The champion won the belt back in May, when he defeated previous champion Hikaru Matsuoka in Hyogo, with a majority decision. The win was, by far, the biggest win of Tonomoto's career and saw him show the early potential we had seen in 2014, when he lost in the All Japan Rookie of the Year final to Reiya Abe. Sadly for Tonomoto his career lost a lot of steam in 2015, and despite his talent he didn't fight for over 3 years, before resurfacing in 2018 with a win over a Thai novice. Given his inactivity the win over Matsuoka was a huge surprise, though a very legit win at this level.
Although Tonomoto doesn't do anything amazingly eye catching he does the basics really well. He's a solid technical boxer who moves well, controls distance well and really does love doubling up his accurate jab, controlling the tempo well with it. He's busy, accurate and very relaxed in the ring, though does look like he perhaps lacks in the physical side of things and if someone tries to bully him it does appear that he might struggle to force them to back off.
The 23 year old Motohashi is a really obscure Japanese fighters, even for us, and the Kyoto based Osakan born youngster has managed to remain under the radar after his debut in September 2015. That was despite getting relatively far in the 2017 Rookie of the Year. He was sadly unable to compete in the West Japan final, which ended his tournament just a fight from the All Japan final. Sadly this is only his third bout since his Rookie tournament came to an end, and it's hard to be too confident in him given how little we've managed to see.
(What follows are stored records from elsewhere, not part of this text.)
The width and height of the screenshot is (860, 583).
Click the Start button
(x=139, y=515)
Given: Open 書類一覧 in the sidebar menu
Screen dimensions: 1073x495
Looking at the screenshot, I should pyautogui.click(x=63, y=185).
Despite all the footage of Japanese boxing being available Motohashi is a bit of an enigma with the only fan cam footage being available of him, and strangely Boxing Raise have seemingly mislabeled a fight that is supposed to feature him but is actually a Koki Tyson fight. From what little footage there is of him, which is admittedly from 2017, he looks rather slow and although more physical than Tonomoto he looks clumsier, and the sort of fighter who, at time, was happier to engage in close combat. The footage of him is so old that it's hard to read much into, but it was certainly fun to see and he did look like he could be in some very fun bouts if matched right.
Making a prediction on such little footage of one of the fighters can be tricky, but from what we have seen this does look like a stylistically straight forward bout for Tonomoto, who should be too sharp, too accurate and too busy. Motohashi will likely have moments when he does get up close, but overall we think those moments might be often enough for the challenger to bully the champion or rack up the rounds.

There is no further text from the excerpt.